1. Two players interact with each other. They may be in situation A or situation B. The
payoff tables for the two situations are shown below. Player 2 knows which situation
they are in, but player 1 does not. Player 1 holds the belief that situation A happens
with probability 2/3.
Player 2
C NC
Player 1
C 1, 1 5, 0
NC 0, 5 4, 4
Table 1: Situation A
Player 2
C NC
Player 1
C 1, -1 5, 0
NC 0, 3 2, 2
Table 2: Situation B
(a) (5 points) Model the strategic situation with a game tree.
(b) (10 points) Transform the game tree into a payoff table. Solve for all pure-strategy
Bayesian Nash equilibrium of this game.
ECOS3012 Final Exam - Page 2 of 5
2. Consider a jury made up of five jurors. Each juror casts a sealed vote for either acquitting
(A) or convicting (C) a defendant. The prior probability that the defendant is guilty (G)
is Pr(G) = 0.6, and the prior probability that the defendant is innocent (I) is Pr(I) = 0.4.
Each juror has an i.i.d. private signal si ∈ {sG, sI} which is accurate 80% of the time,
i.e., Pr (sG | G) = Pr (sI | I) = 0.8.
Suppose that a juror’s payoff function is as follows:
u(convict the innocent) = −3, u(aquit the guilty) = −1,
u(convict the guilty) = u(acquit the innocent) = 1.
The defendant is convicted if and only if all five jurors vote for conviction.
(a) (5 points) How would a juror vote if she were the only juror?
(b) (2 points) Suppose all jurors vote truthfully. What is the probability of an innocent
defendant being convicted? What is the probability of a guilty defendant being
acquitted?
(c) (5 points) Is truthful voting a Bayesian Nash equilibrium? Show with calculation.
(d) (8 points) Suppose a symmetric Bayesian Nash equilibrium takes the following
form: vote “C” when the private signal is sG; when the private signal is sI vote
“C” with probability q. What is the condition q must satisfy? (An equation in q
suffices.)
(e) (5 points) In the above BNE, what is the probability of an innocent defendant
being convicted? What is the probability of a guilty defendant being acquitted?
(You do not need work out the value of q. An expression in q suffices.)

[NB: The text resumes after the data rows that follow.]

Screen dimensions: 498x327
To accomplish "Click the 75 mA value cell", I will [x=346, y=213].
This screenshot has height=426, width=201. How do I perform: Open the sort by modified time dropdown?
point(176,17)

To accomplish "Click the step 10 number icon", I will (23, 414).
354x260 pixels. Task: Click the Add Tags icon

ECOS3012 Final Exam - Page 3 of 5
3. A swimming club wants to hand out badges to those who are good at swimming. A
swimmer is equally likely to be of high ability (H) or low ability (L). The swimming
club is only willing to hand out the badge to a swimmer if the probability that she is of
high ability is higher than 0.9. Therefore, the club asks the swimmers to swim certain
distances to demonstrate their ability. Below is a table of costs for both types.
0 km 10 km 20 km 30 km
H 0 3 7 12
L 0 5 12 20
Table 3: Cost of swimming
Wearing the badge generates a utility of 8 for the high type and 10 for the low type.

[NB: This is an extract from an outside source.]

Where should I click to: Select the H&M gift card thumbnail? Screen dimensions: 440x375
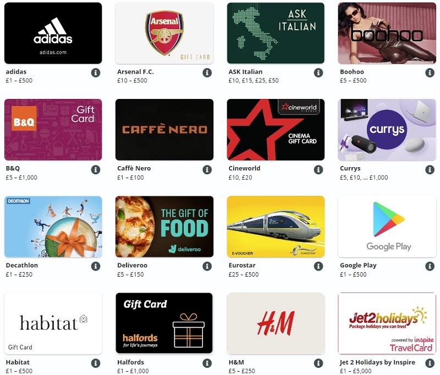[276, 323]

(a) (10 points) Find a PBE where the swimming club distinguishes the two types.
State the club’s beliefs to support this PBE.

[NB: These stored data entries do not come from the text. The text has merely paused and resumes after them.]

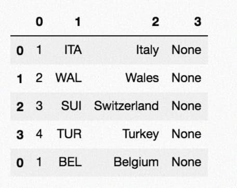The width and height of the screenshot is (237, 188).
Task: Select the SUI cell
Action: pos(71,106)
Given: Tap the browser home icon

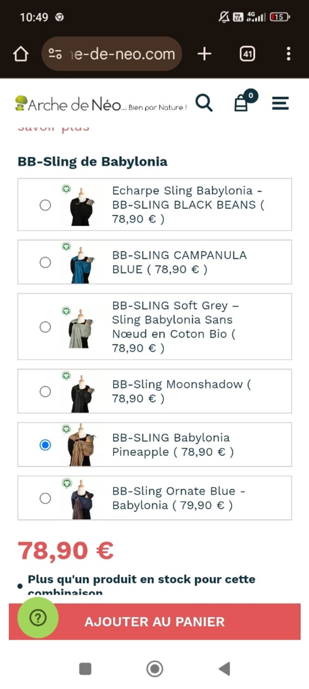Looking at the screenshot, I should 21,54.

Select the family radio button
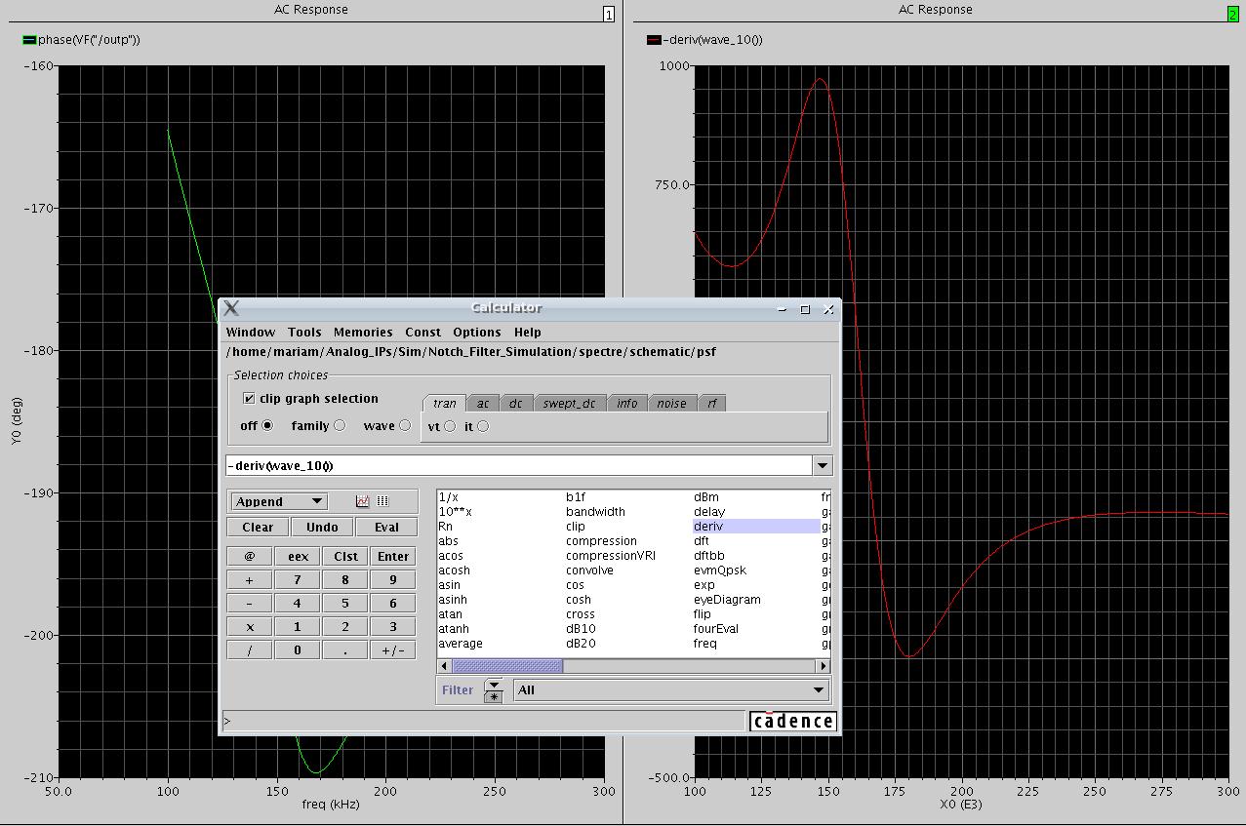(x=340, y=425)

(b) (10 points) Find a PBE where the swimming club does not distinguish the two
types. State the club’s beliefs to support this PBE.
ECOS3012 Final Exam - Page 4 of 5
4. Chris wants to recommend a friend to her company for a job. The company only benefits
from a skilled candidate: If a skilled candidate is hired, the company gets a payoff of 5.
If an unskilled candidate is hired, the company gets a payoff of −20. If no one is hired,
the supervisor’s payoff is 0.
To test the candidate’s skill level, the company offers online tests at three different
difficulty levels. Chris can choose which one to send to her friend.
For the easy test,
x1 = Pr(pass ”Easy”|skilled) = 1, and y1 = Pr(pass ”Easy”|unskilled) = 0.8.
For the medium test,
x2 = Pr(pass ”Medium”|skilled) = 0.9, and y2 = Pr(pass ”Medium”|unskilled) = 0.5.
For the hard test,
x3 = Pr(pass ”Hard”|skilled) = 0.5, and y3 = Pr(pass ”Hard”|unskilled) = 0.1.
Without the test, Chris’ friend is believed (by both Chris and her company) to be skilled
with probability 0.3.
Chris wants to maximize the probability of her friend being hired.
(a) (10 points) Which test will Chris send to her friend? What is the probability of
her friend being hired?
(b) (10 points) If Chris gets to design the test herself, how would she design it? What
is the probability of her friend being hired?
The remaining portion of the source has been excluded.